Дальше дикторша поведала, что город наполнился туристами, а из столицы прибывают очень почетные гости и, по слухам, даже ждут Президента страны.
— Якову Михайловичу привет! — неожиданно для себя произнесла дикторша, и было видно, как она смутилась.
— Ах, мерзавец! — продолжал неистовствовать психиатр. — Убью-у-у-у!.. Еще издевается!
Настя гладила его по небритым щекам и успокаивала.
— Убьешь! — поддерживала. — А я, по-твоему, зачем здесь?
— Зачем?
— Помогать тебе.
— Ты что, киллер? — хмыкнул.
— ???
— Ты убийца?
— Нет, что ты!.. Я Настя. Полякова.
— Да знаю я уже!.. Ишь ты, антиматерия он!!!
— А ты где пластинку взял? — спросила девушка невзначай.
— A-а, случай! Просто получилось!
— Купил?
— Нет, такие не продаются.
— Где же?
— В депозитарии…
— ???
— Да ты же не знаешь, что это. — Яков Михайлович уселся в кровати, прислонившись к спинке, которая заскрипела и прогнулась к самой стене. — Есть в банках специальные хранилища с ячейками, шкафчиками такими с ключиками. В них ты можешь хранить ценности, документы разные, украшения… Ну, когда уезжаешь, надежнее оставлять банку на хранение.
— Поняла. — Настя запустила пальцы в шевелюру немолодого любовника.

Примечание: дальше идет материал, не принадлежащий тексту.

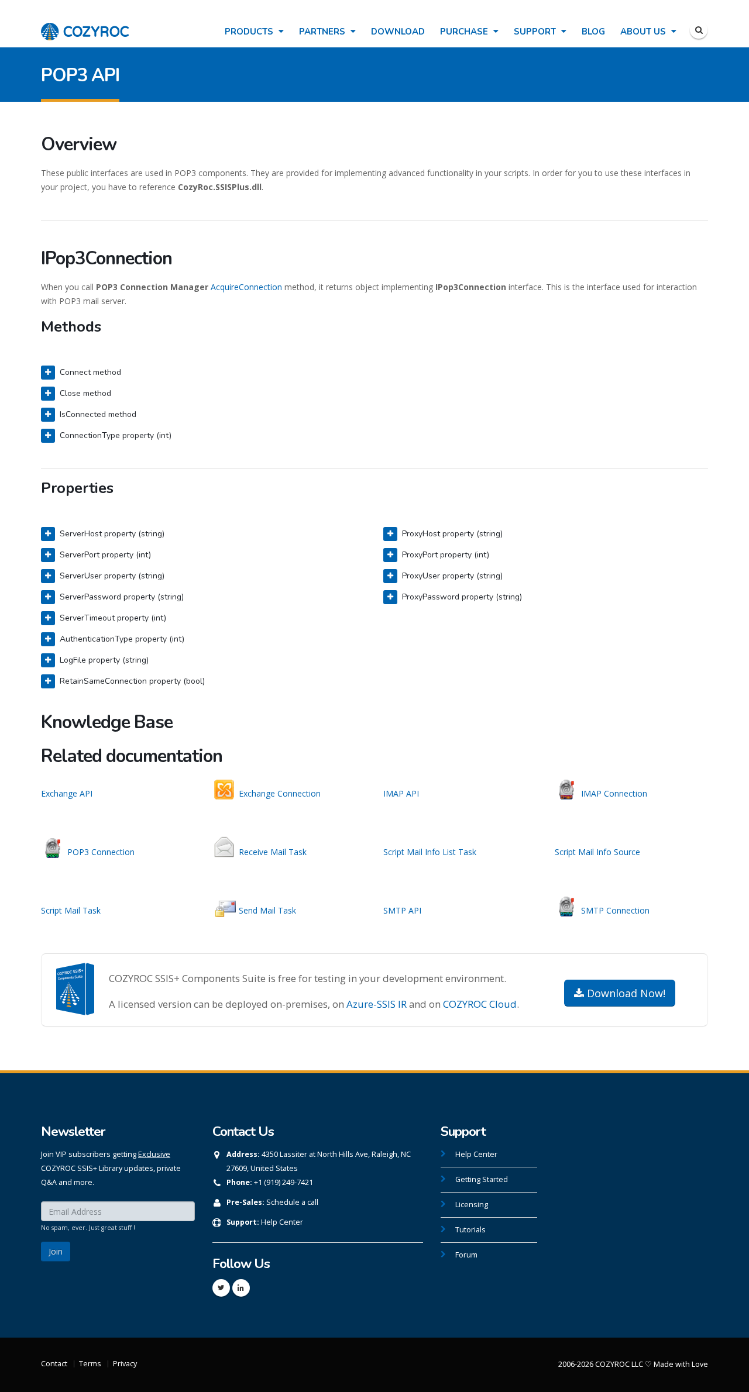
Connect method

— Ну вот… Как-то раз я пришел в банк, спустился в депозитарий, мне что-то взять нужно было, открыл свою ячейку, сделал то, что надо, и, уже уходя, гляжу — а одна из ячеек слегка приоткрыта…
— Чужая?
— Так точно.
— И ты не выдержал?
— Кто же выдержит?.. Я хотел было заглянуть лишь для того, чтобы посмотреть, что люди хранят, чего прячут.
— И?
— А там только эта пластинка и лежала, даже без конверта, черная такая, матовая… А я же меломан, коллекционер старых пластинок. У меня много дореволюционных! Внутри, в душе, все затрепетало. Думал, сердечный приступ!..
— И ты взял.
— А что же, оставлять?! Ты думаешь, ячейка просто так была не заперта? — Настя слушала. — Ничего в этом мире не происходит просто так. Все в мире материально, а потому имеет логическое объяснение. Просто часто мы не можем его найти! Но никаких импровизаций!!! — Психиатр вспомнил недавний рассказ Анастасии Ольговны Переменчивой о том, как Иван нашел антиматерию. — ПРОСТО!
— И в сексе? — Она тоже села, прижавшись к спинке кровати. Одеяло уже не закрывало ее груди, Яков Михайлович хрюкнул, ухватился пальцами за соблазн, но, послушав себя, понял, что время пока не подошло, потому отпустил девичью грудь на волю и ответил:
— Ну, если только в сексе!.. И то это вариации на тему совокуплений!
В дверь постучали.
— Мы ждем кого-то? — спросила Настя.
— Все дома! — заорал Яков Михайлович. — Пошли вон!!!
Тем не менее дверь открылась, они услышали в прихожей какую-то возню, а затем уверенные шаги. Человек приближался к спальне.
Он появился на пороге — бледный, казалось, измученный.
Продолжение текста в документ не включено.